Logging and Viewing Training Results#

In this section, we describe how to configure the logging and evaluations that occur during your training run, and how to view the results of a training run.

Configuring Logging#

Saving Experiment Logs#

Configured under experiment.logging:

"logging": {
    # save terminal outputs under `logs/log.txt` in experiment folder
    "terminal_output_to_txt": true,
    
    # save tensorboard logs under `logs/tb` in experiment folder
    "log_tb": true

    # save wandb logs under `logs/wandb` in experiment folder
    "log_wandb": true
},

Saving Model Checkpoints#

Configured under experiment.save:

"save": {
    # enable saving model checkpoints
    "enabled": true,
    
    # controlling frequency of checkpoints
    "every_n_seconds": null,
    "every_n_epochs": 50,
    "epochs": [],
    
    # saving the best checkpoints
    "on_best_validation": false,
    "on_best_rollout_return": false,
    "on_best_rollout_success_rate": true
},

Evaluating Rollouts and Saving Videos#

Evaluating Rollouts#

Configured under experiment.rollout:

"rollout": {
    "enabled": true,              # enable evaluation rollouts
    "n": 50,                      # number of rollouts per evaluation
    "horizon": 400,               # number of timesteps per rollout
    "rate": 50,                   # frequency of evaluation (in epochs)
    "terminate_on_success": true  # terminating rollouts upon task success
}

Saving Videos#

To save videos of the rollouts, set experiment.render_video to true.

Viewing Training Results#

Contents of Training Outputs#

After the script finishes, you can check the training outputs in the <train.output_dir>/<experiment.name>/<date> experiment directory:

config.json               # config used for this experiment
logs/                     # experiment log files
  log.txt                    # terminal output
  tb/                        # tensorboard logs
  wandb/                     # wandb logs
videos/                   # videos of robot rollouts during training
models/                   # saved model checkpoints

Loading Trained Checkpoints

Please see the Using Pretrained Models tutorial to see how to load the trained model checkpoints in the models directory.

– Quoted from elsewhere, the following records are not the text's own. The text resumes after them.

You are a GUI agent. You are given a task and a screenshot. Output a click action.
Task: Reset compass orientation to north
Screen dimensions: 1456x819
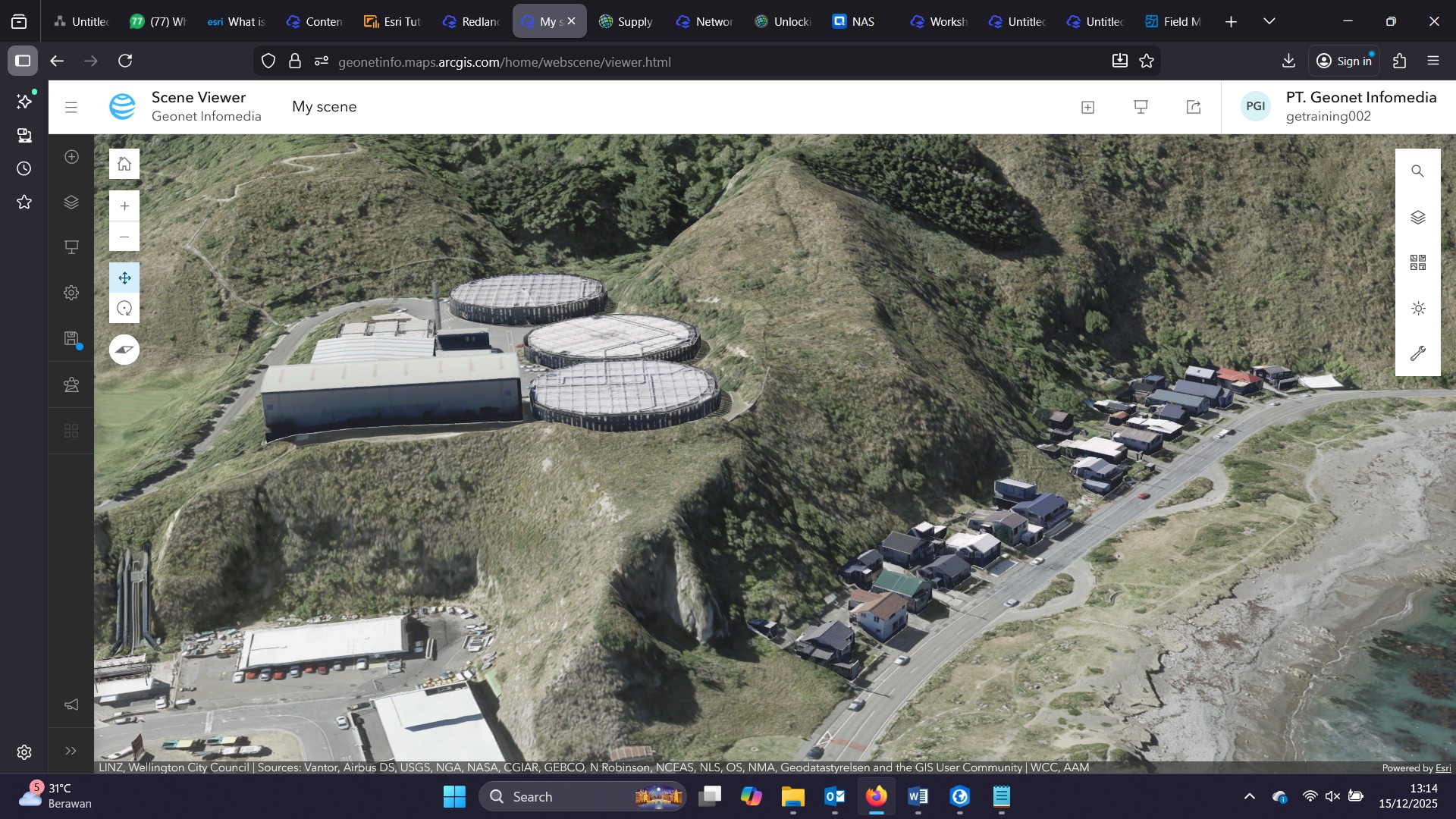(124, 350)
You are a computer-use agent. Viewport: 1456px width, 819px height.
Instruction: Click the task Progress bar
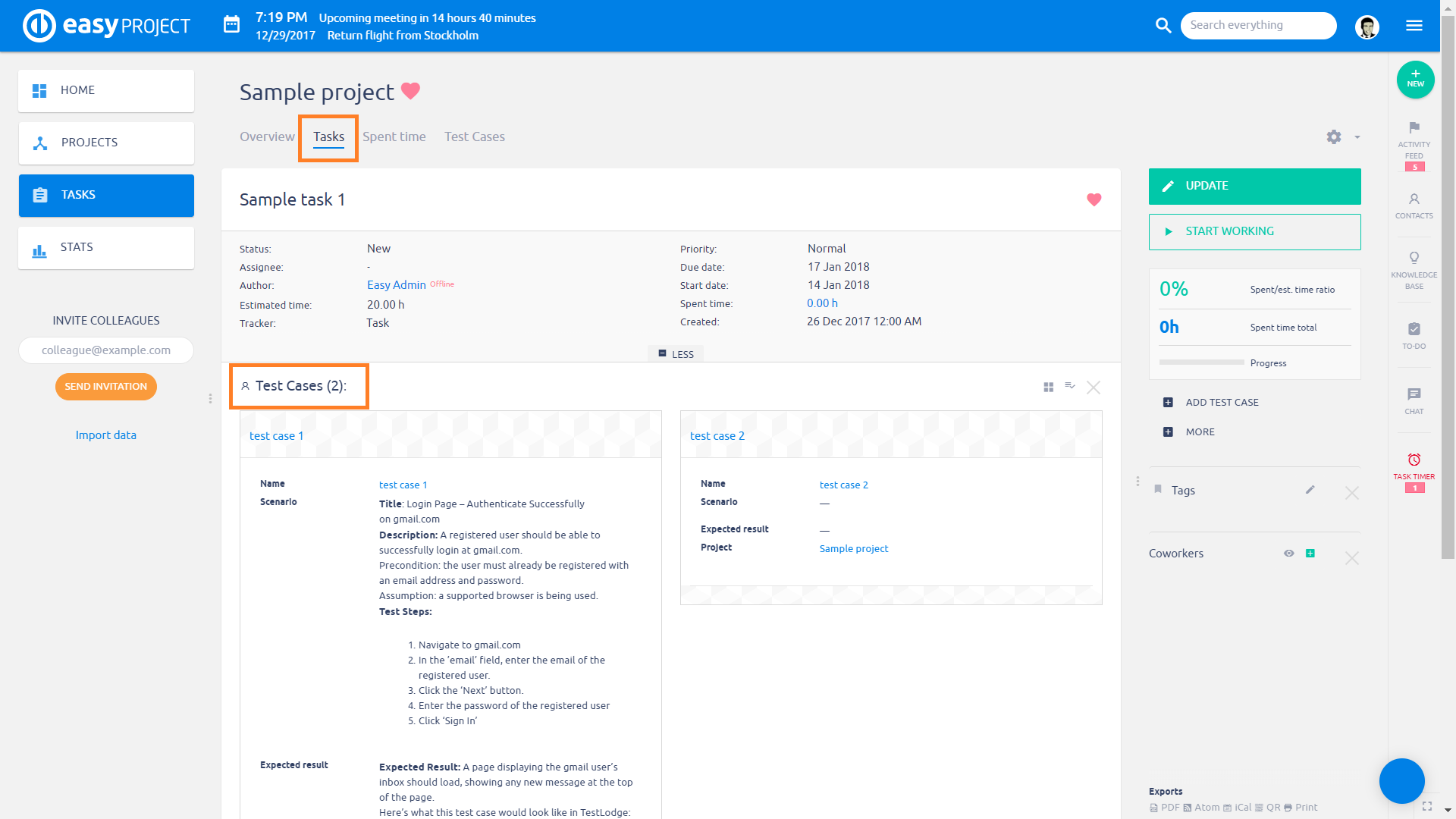[x=1201, y=362]
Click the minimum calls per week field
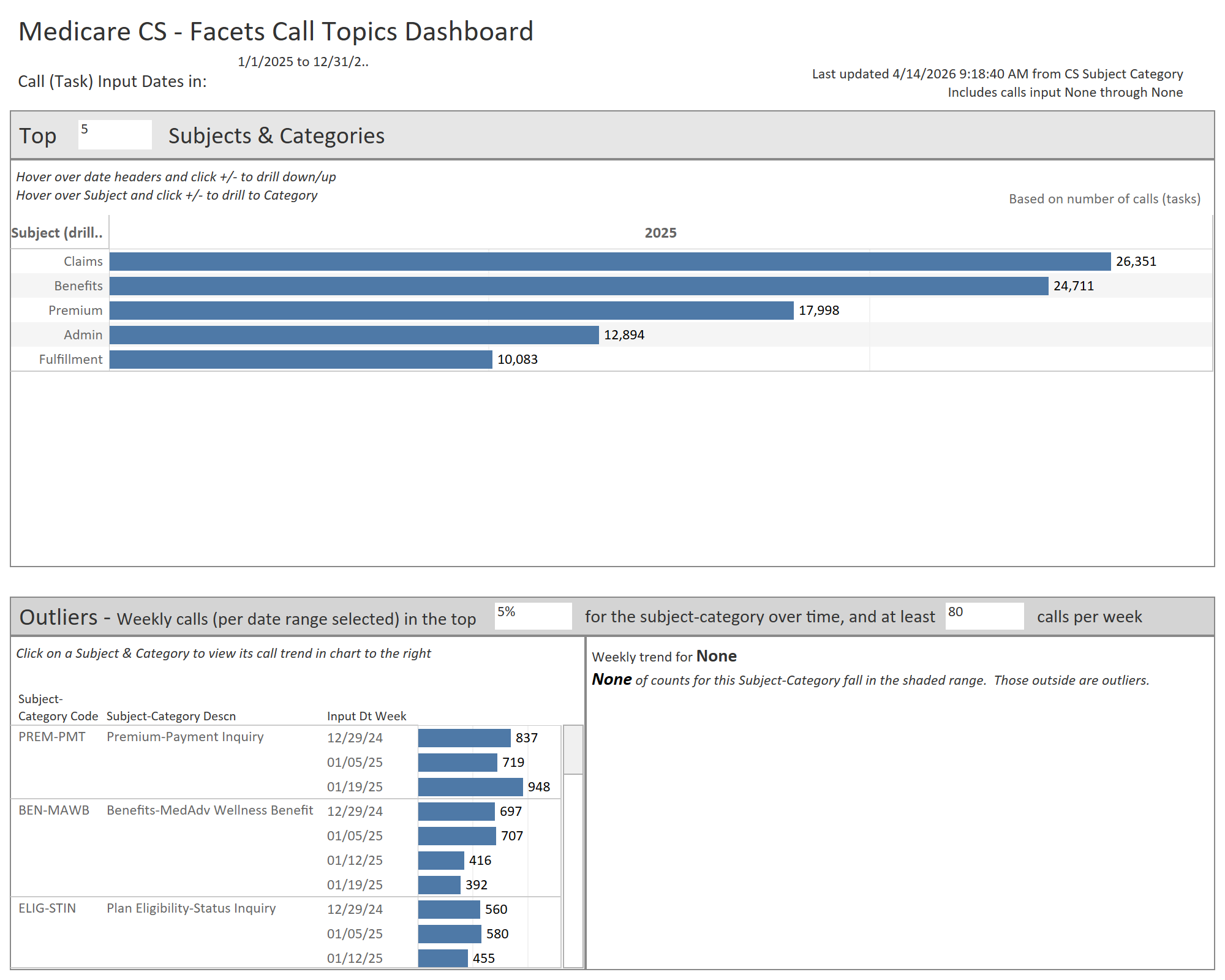 coord(984,616)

Viewing Tensorboard Results#

The experiment results can be viewed using tensorboard:

$ tensorboard --logdir <experiment-log-dir> --bind_all

Below is a snapshot of the tensorboard dashboard:

Experiment results (y-axis) are logged across epochs (x-axis). You may find the following logging metrics useful:

  • Rollout/: evaluation rollout metrics, eg. success rate, rewards, etc.

    • Rollout/Success_Rate/{envname}-max: maximum success rate over time (this is the metric the study paper uses to evaluate baselines)

  • Timing_Stats/: time spent by the algorithm loading data, training, performing rollouts, etc.

  • Timing_Stats/: time spent by the algorithm loading data, training, performing rollouts, etc.

  • Train/: training stats

  • Validation/: validation stats

  • System/RAM Usage (MB): system RAM used by algorithm

Viewing wandb Results#

You can also view results in wandb, similarly to tensorboard. To do so, ensure that you have set experiment.logging.log_wandb to True in the experiment config.

When first logging to wandb, you will need to specify a wandb entity name, ie. the wandb account under which results will be logged. You can do so by setting WANDB_ENTITY to the desired wandb account name in robomimic/macros_private.py. Note: if this file does not exist, run python robomimic/scripts/setup_macros.py to setup the private macros file.

By default all results will be logged under a wandb project labled default, however you can set the project name by setting experiment.logging.wandb_proj_name in the configs.